»»

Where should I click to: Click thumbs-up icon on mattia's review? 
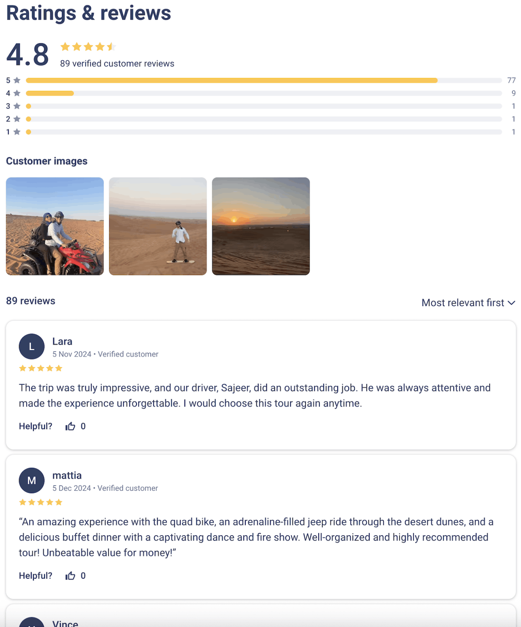tap(70, 575)
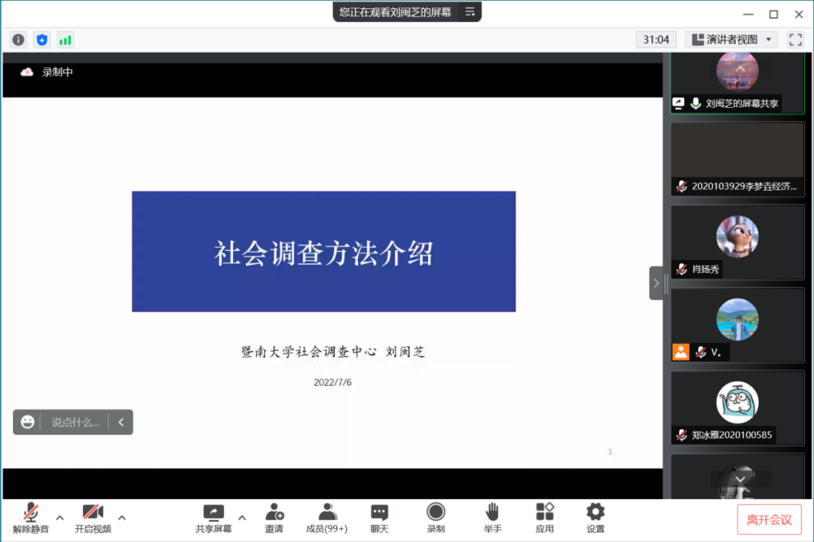
Task: Click 离开会议 leave meeting button
Action: tap(769, 519)
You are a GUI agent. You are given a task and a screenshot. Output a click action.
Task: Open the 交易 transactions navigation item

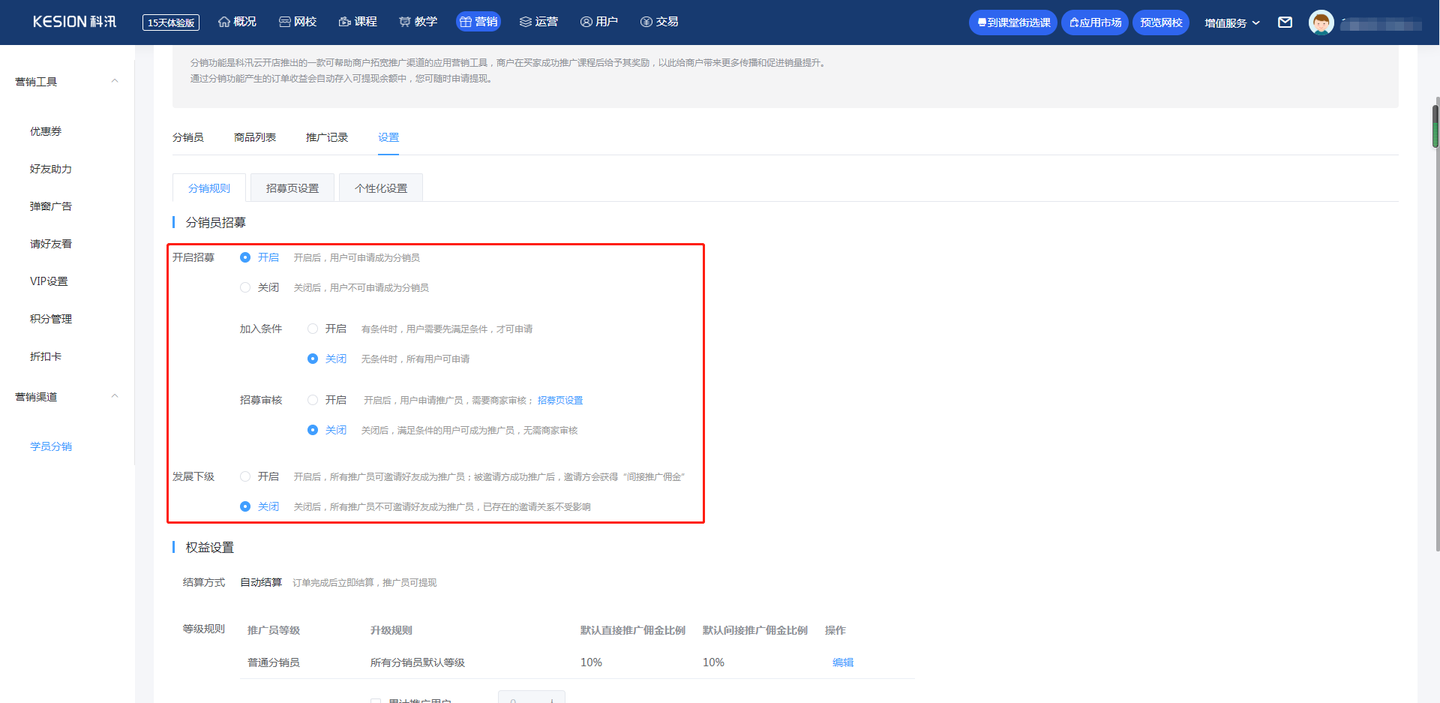659,22
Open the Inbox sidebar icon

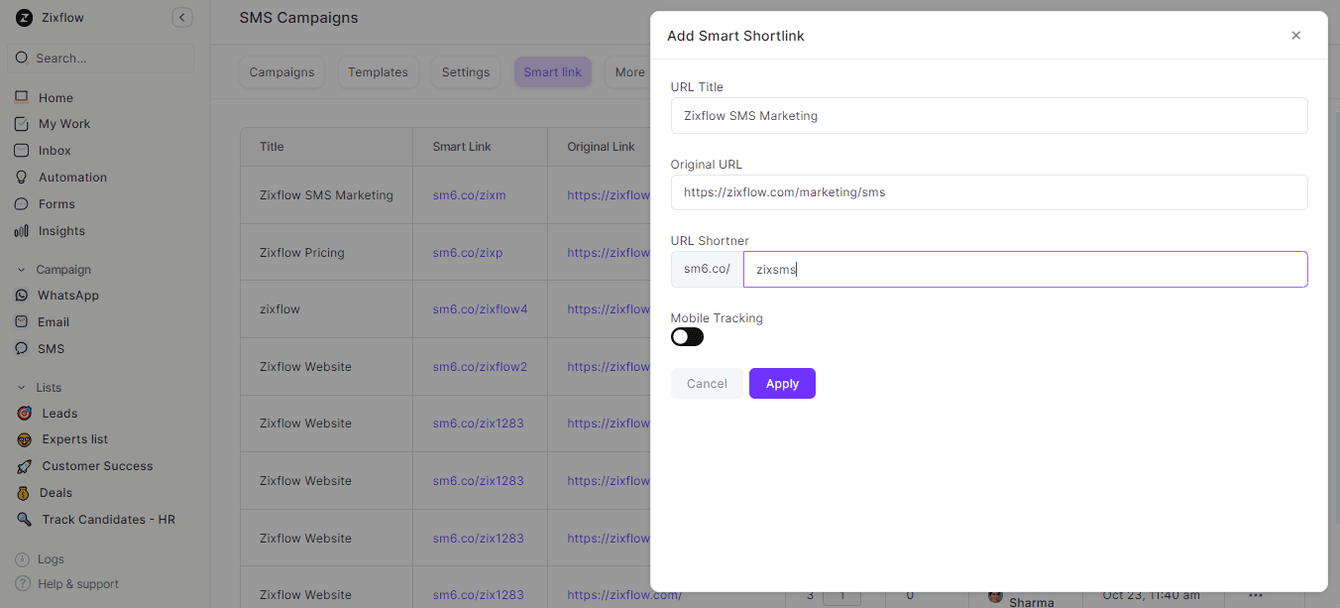click(21, 151)
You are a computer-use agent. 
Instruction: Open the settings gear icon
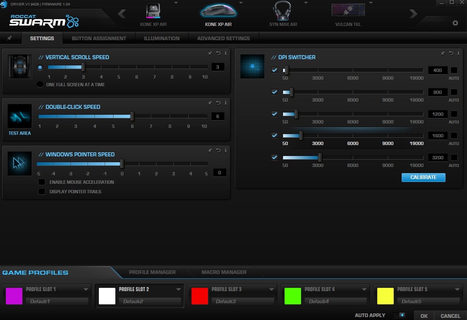click(455, 23)
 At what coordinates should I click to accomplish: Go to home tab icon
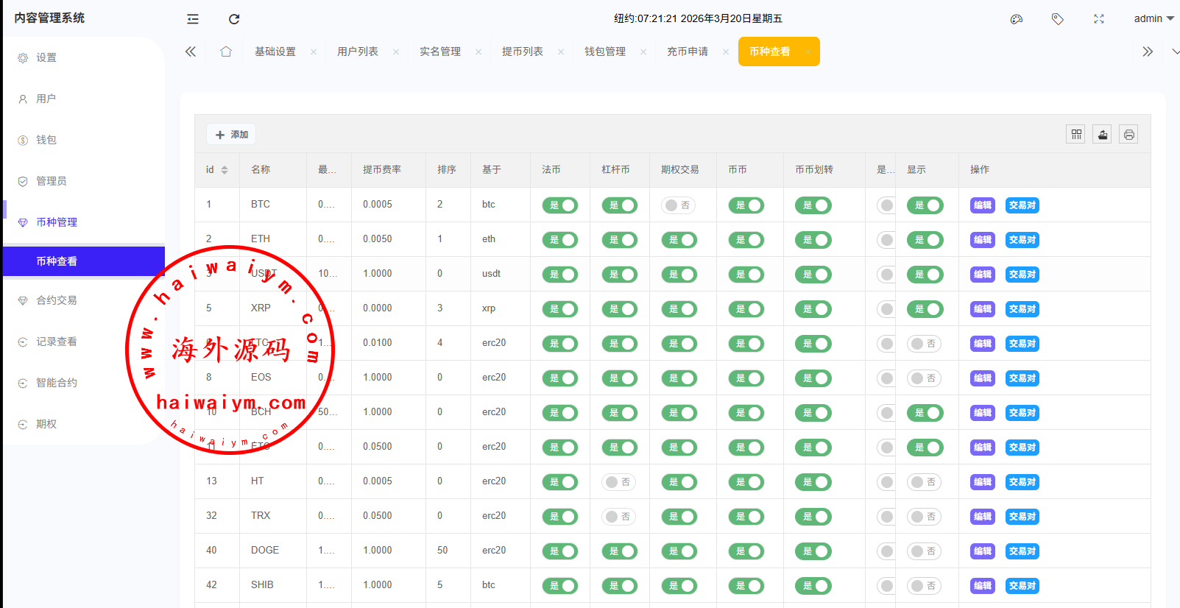226,52
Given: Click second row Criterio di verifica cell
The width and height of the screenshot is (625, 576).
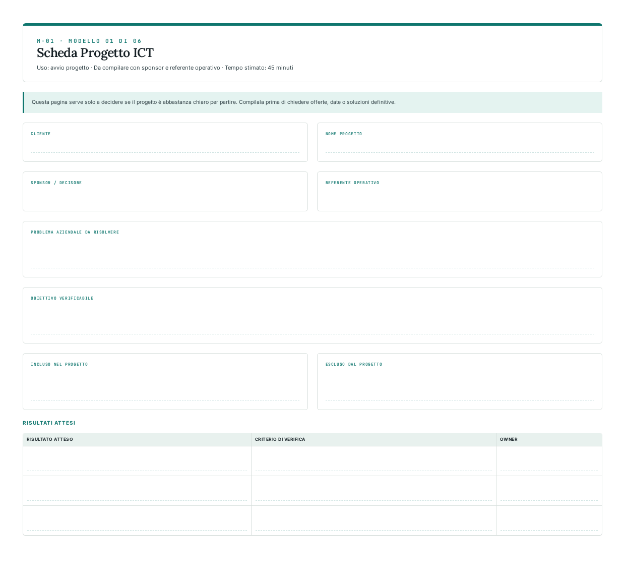Looking at the screenshot, I should coord(373,491).
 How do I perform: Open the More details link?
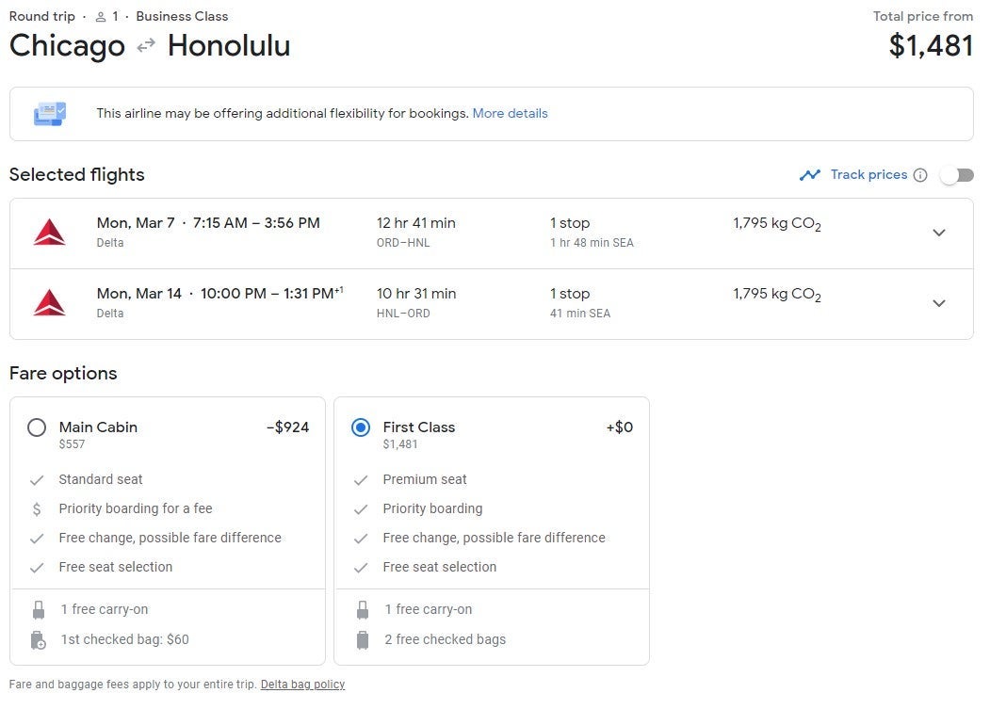pos(510,114)
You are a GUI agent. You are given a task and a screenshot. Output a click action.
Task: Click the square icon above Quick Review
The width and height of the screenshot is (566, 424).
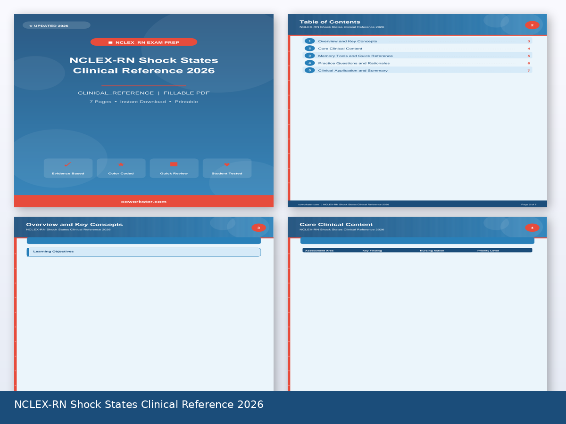tap(174, 164)
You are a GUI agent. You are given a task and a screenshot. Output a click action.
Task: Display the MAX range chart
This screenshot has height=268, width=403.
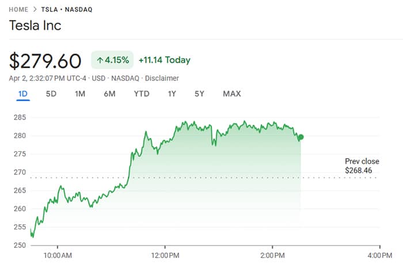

««

**Task to carry out**
Reproduce all of the material above word for word. Omit the pictures.

**Written response**
Where should I click to: Click thumbs-up icon on mattia's review? 
tap(70, 575)
Task: Click 离开会议 leave meeting button
Action: tap(769, 519)
You are a GUI agent. You are given a task and a screenshot. Output a click action.
Task: Open the 交易 transactions navigation item

659,22
Open the Inbox sidebar icon

click(21, 151)
You are a computer-use agent. 
Instruction: Open the settings gear icon
click(455, 23)
 At what coordinates should I click to accomplish: Go to home tab icon
226,52
Given: Click second row Criterio di verifica cell
The width and height of the screenshot is (625, 576).
Looking at the screenshot, I should coord(373,491).
 How do I perform: Open the More details link?
pos(510,114)
You are a GUI agent. You are given a task and a screenshot. Output a click action.
Task: Click the square icon above Quick Review
The width and height of the screenshot is (566, 424).
tap(174, 164)
You are a GUI agent. You are given a task and a screenshot. Output a click action.
Task: Display the MAX range chart
This screenshot has height=268, width=403.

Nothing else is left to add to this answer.